CS:3620, Homework 8 Solutions, Spring 2018

On all assignments, your name must be legible as it appears on your University ID card! Assignments are due at the start of class on the day indicated (usually Friday). Exceptions will be by advance arrangement unless there is what lawyers call "an act of God" (something outside your control). Homework must be turned in on paper, either in class or in the teaching assistant's mailbox. Never push late work under someone's door!

Background: If you solve MP4, mush still lacks some useful features. Among them, it has no support for while loops. Consider this syntax for while loops in mush:

while command
   echo this is in the loop body
endloop

This requires two new built-in commands, while and endloop. The while command interprets its arguments as a shell command and launches that command. If the launched command exits with EXIT_SUCCESS the shell continues executing successive commands of the loop body. If the launched command exits with EXIT_FAILURE, the shell skips over the loop body and the endloop before resuming normal execution. If the shell encounters endloop during normal execution, it skips back to the previous while command.

In many cases, the launched command would be the test command. If you're curious, you can look at its man page.

Note: This assignment does not ask you to actually implement anything, it only asks you to think about how to implement it.

a) Explain how ftell() and fseek() could play a role in the implementation of while and endloop. Ignore the possibility of nested loops in this part of the problem. (0.5 points)

Before reading each command, use ftell() to note the place in the input file, just in case that command turns out to be a while command. If the command turns out to be while (a built-in shell command), and if the loop condition is true then save the result returned by ftell as the "top of loop" marker.

When the endloop built in command is encountered, use fseek() to re-position the input file to the "top of loop" position.

Although it was not part of the question, it is worth noting that if the while condition turns out to be false, the while command must read from the input file until it finds and skips over an endloop command. In this case, there would be no use of the "top of loop" variable or fseek().

b) How would your answer to part a change if you allowed nested loops. a user can observe. (0.5 points)

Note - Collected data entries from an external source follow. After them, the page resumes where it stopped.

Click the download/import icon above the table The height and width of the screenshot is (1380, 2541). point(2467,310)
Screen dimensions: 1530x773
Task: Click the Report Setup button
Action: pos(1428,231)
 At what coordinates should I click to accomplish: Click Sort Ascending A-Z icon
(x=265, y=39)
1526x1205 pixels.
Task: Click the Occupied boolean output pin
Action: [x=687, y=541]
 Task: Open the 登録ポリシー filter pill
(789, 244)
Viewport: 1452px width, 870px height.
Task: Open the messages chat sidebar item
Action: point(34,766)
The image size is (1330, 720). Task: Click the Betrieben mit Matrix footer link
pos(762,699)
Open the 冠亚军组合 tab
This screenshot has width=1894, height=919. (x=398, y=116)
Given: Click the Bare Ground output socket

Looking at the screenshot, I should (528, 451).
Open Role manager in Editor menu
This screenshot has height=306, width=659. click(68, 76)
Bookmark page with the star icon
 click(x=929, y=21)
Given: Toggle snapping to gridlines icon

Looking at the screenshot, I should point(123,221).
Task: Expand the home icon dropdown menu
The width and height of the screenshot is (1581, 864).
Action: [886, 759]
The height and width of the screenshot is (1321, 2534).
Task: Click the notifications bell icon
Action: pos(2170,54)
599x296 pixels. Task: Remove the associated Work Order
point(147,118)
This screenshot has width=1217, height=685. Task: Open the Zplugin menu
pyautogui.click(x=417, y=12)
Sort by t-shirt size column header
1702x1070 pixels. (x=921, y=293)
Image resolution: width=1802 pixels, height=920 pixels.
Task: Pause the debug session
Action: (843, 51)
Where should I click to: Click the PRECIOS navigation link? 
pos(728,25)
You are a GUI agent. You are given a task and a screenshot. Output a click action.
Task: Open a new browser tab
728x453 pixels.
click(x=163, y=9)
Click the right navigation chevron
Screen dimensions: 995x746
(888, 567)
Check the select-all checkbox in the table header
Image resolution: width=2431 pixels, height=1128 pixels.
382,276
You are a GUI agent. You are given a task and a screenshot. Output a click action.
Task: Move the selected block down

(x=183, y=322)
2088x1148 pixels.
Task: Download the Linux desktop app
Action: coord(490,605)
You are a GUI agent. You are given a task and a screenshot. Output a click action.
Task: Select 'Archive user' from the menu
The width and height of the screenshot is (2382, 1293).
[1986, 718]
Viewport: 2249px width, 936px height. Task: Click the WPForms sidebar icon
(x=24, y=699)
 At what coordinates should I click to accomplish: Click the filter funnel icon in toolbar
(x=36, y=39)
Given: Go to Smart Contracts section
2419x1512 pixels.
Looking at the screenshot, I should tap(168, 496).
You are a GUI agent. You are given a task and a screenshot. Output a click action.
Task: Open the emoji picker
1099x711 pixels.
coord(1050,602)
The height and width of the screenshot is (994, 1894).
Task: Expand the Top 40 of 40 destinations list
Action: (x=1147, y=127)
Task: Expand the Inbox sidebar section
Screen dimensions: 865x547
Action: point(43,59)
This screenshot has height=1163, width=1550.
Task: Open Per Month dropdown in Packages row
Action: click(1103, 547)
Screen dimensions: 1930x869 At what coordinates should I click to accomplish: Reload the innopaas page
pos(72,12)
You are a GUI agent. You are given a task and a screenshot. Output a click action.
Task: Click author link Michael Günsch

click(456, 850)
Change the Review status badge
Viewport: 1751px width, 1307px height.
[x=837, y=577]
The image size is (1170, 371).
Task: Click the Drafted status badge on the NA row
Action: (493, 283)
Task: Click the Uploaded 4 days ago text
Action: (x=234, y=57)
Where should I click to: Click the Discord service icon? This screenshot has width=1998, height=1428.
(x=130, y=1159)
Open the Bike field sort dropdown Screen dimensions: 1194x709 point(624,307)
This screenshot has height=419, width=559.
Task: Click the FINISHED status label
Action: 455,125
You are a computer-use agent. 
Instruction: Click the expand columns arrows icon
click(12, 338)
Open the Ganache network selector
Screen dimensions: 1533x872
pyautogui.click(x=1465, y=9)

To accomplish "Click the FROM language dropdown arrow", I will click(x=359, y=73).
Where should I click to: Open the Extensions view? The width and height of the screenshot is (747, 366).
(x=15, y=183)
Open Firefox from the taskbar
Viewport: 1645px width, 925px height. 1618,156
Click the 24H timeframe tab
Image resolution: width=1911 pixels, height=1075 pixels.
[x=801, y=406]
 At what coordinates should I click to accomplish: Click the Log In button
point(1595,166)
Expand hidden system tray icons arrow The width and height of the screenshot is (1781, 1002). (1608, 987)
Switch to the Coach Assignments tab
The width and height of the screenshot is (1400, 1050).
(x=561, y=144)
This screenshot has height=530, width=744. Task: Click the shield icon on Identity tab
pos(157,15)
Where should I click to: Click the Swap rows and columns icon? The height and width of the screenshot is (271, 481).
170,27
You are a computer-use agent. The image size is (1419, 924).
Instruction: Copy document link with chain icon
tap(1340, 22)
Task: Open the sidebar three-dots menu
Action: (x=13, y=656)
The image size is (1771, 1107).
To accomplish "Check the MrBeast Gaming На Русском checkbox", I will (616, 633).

The "top of loop" variable needs to be replaced with a stack; while would push a new "top of loop" value, and endloop would pop the value.

Background: Assume your computer offers the standard Unix gettimeofday() kernel call.

a) How could you use this system call to instrument part of your program, for example, the assignment statement i=j+1 to see whether it causes a page fault? (0.4 points)

Call gettimeofday() immediately before and after the statement and compare the times. If the time difference is zero or very small, no page fault occurred. If the time difference is big, there was probably a page fault.

The definitions of big and small may need a few experiments. The question does not ask about this, but the resolution of one microsecond means that that, on a modern machine, on the order of 1000 instructions can be executed without incrementing the time, but we don't know the overhead of a kernel call. It may well take hundreds of instructions just to make a kernel call. Experiments can show the range of time delays that you would normally get from the measurements, and from this, you can determine where to draw the line that indicates that one or more page faults occurred.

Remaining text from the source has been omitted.